§ **Activity**
Copy all of the data that follows without altering a word.

§ **The data**
*** Block opens ***
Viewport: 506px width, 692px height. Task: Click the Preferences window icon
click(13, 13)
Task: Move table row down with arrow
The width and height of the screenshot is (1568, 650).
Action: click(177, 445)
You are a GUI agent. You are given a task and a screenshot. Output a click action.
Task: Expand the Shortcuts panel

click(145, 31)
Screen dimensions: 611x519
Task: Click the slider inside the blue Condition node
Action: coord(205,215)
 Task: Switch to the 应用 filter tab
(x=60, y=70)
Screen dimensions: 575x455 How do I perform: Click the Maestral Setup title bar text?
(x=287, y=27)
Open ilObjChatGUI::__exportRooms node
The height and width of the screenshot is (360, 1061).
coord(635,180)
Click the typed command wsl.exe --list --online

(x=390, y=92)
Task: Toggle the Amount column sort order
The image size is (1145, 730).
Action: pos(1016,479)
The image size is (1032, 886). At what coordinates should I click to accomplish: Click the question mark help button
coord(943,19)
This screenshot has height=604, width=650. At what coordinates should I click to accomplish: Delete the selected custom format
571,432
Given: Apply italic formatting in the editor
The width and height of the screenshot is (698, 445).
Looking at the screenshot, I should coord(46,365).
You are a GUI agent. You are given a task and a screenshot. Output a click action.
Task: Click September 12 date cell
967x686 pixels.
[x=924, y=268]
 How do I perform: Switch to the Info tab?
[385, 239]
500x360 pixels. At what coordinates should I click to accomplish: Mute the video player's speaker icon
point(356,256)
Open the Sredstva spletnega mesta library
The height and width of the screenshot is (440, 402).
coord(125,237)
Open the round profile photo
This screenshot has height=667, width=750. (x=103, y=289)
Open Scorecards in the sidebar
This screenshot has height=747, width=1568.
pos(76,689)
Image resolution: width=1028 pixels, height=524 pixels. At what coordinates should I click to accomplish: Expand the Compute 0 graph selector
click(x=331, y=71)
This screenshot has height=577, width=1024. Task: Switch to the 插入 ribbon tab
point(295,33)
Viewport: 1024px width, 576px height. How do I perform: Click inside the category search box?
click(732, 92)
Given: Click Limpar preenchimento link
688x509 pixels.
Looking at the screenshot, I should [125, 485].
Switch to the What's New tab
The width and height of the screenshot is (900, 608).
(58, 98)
*** Block closes ***
§ **Task answer**
Viewport: 506px width, 692px height. Task: Click the Preferences window icon
click(13, 13)
Task: Move table row down with arrow
The width and height of the screenshot is (1568, 650).
Action: click(177, 445)
You are a GUI agent. You are given a task and a screenshot. Output a click action.
Task: Expand the Shortcuts panel

click(145, 31)
Screen dimensions: 611x519
Task: Click the slider inside the blue Condition node
Action: coord(205,215)
 Task: Switch to the 应用 filter tab
(x=60, y=70)
Screen dimensions: 575x455 How do I perform: Click the Maestral Setup title bar text?
(x=287, y=27)
Open ilObjChatGUI::__exportRooms node
The height and width of the screenshot is (360, 1061).
coord(635,180)
Click the typed command wsl.exe --list --online

(x=390, y=92)
Task: Toggle the Amount column sort order
The image size is (1145, 730).
Action: pos(1016,479)
The image size is (1032, 886). At what coordinates should I click to accomplish: Click the question mark help button
coord(943,19)
This screenshot has height=604, width=650. At what coordinates should I click to accomplish: Delete the selected custom format
571,432
Given: Apply italic formatting in the editor
The width and height of the screenshot is (698, 445).
Looking at the screenshot, I should coord(46,365).
You are a GUI agent. You are given a task and a screenshot. Output a click action.
Task: Click September 12 date cell
967x686 pixels.
[x=924, y=268]
 How do I perform: Switch to the Info tab?
[385, 239]
500x360 pixels. At what coordinates should I click to accomplish: Mute the video player's speaker icon
point(356,256)
Open the Sredstva spletnega mesta library
The height and width of the screenshot is (440, 402).
coord(125,237)
Open the round profile photo
This screenshot has height=667, width=750. (x=103, y=289)
Open Scorecards in the sidebar
This screenshot has height=747, width=1568.
pos(76,689)
Image resolution: width=1028 pixels, height=524 pixels. At what coordinates should I click to accomplish: Expand the Compute 0 graph selector
click(x=331, y=71)
This screenshot has height=577, width=1024. Task: Switch to the 插入 ribbon tab
point(295,33)
Viewport: 1024px width, 576px height. How do I perform: Click inside the category search box?
click(732, 92)
Given: Click Limpar preenchimento link
688x509 pixels.
Looking at the screenshot, I should [125, 485].
Switch to the What's New tab
The width and height of the screenshot is (900, 608).
(58, 98)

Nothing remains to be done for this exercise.